向こう三軒両隣に響き渡るような大声に、空気がビリビリと震えた。

勿論その叫びを店の者たちが聞き逃す筈もなく、

「お客様、一体どうなさいました…!?

慌てたように叫びながら、廊下を駆けて来る幾つもの足音が聞こえた。

男の行動は実に素早かった。

ちっと小さく舌打ちすると、

「続きはまた今度。こっちの任務しくったら責任とってよね、」

イルカのこめかみにちゅっと軽く口づけて、店のものが駆けつける僅かな間に姿を消した。

「ちょ…俺の手足の拘束を解いていけ―――!!!!」

イルカは叫んでみたが時既に遅し、「大丈夫ですか、お客様…!」と背後ですぱんと襖が開けられる音がした。

その後は上を下への大騒動となった。

発見時のイルカの格好が格好だけに、花魁の死は行き過ぎたSMプレイの上での、花魁自身による過失致死という事で片付けられた。あんまりだが仕方がない。それが一番差し障りがなかったのだ。

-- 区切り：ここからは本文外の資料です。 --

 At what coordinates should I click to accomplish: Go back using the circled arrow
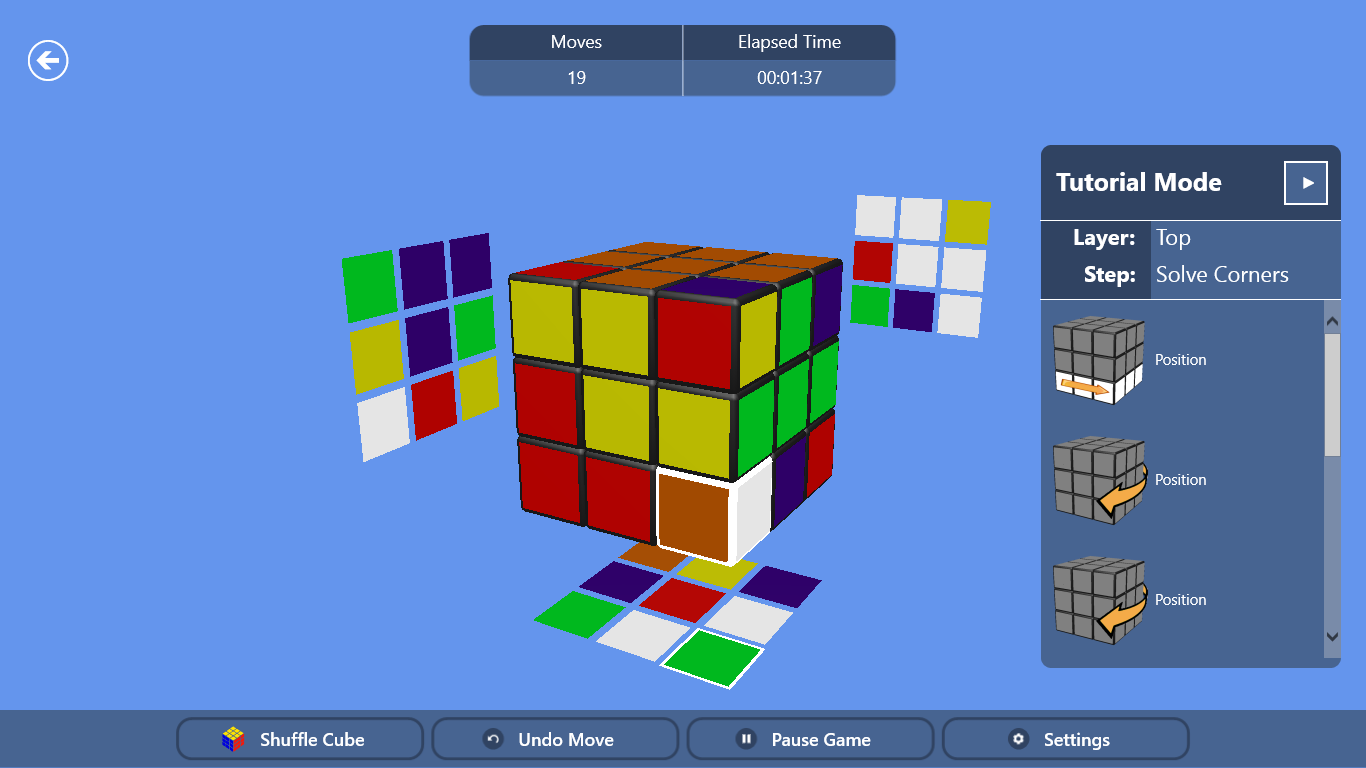(x=48, y=61)
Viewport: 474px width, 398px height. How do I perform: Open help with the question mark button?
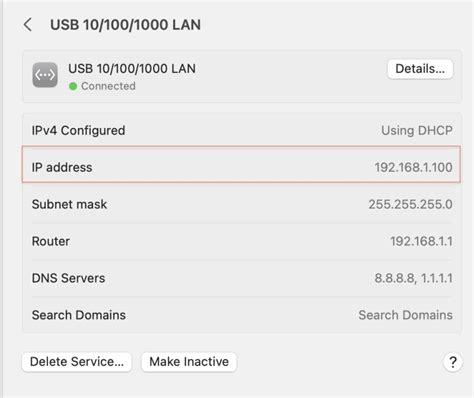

中に入ってくれた火影は、花魁の名前を知ると僅かに顔を顰めたが、

「色事は奥が深いが、まだ基本も極めぬうちにあまり変わった事ばかりするものでないぞ、」

何事も基本が大切じゃと軽口を叩くだけで、項垂れるイルカに何も聞かなかった。

そんな火影の気遣いに、

火影様…心配かけてすみません…

己を反省しつつも、何処か心が温もるイルカだった。

花魁の手にあった筈の遺品のクナイは、何故か姿を消していた。その代わり、近くには別のクナイが残されていた。

それは銀髪の男がイルカの衣服を切り裂く時に使ったクナイだった。

あの男が姿を消す時、取り違えたんだ…

男が持ち帰った変形型の独特のクナイは、知る人が見れば誰のものかすぐに分かってしまう。

不味いな、とイルカは己の無用心さに舌打ちした。

忍の遺品を密かに所有していた事で自分が罪に問われるのは構わないが、その遺品に関する事で、あれこれと第三者に余計な詮索を受けるような事態は避けたい。折角苦労して隠蔽した真実を、嗅ぎ付けられないとも限らない。

そんな事になったら蜂巣が…

イルカの脳裏に、不安そうな表情を浮かべた親友の姿が浮かんだ。

あのクナイを取り戻さなくては…

イルカはそう思ったが、何だかとても憂鬱だった。できればあの男に二度と会いたくない。

『続きはまた今度。こっちの任務しくったら責任とってよね、』

立ち去り際の男の甘ったるい声が、まだ耳に残っていた。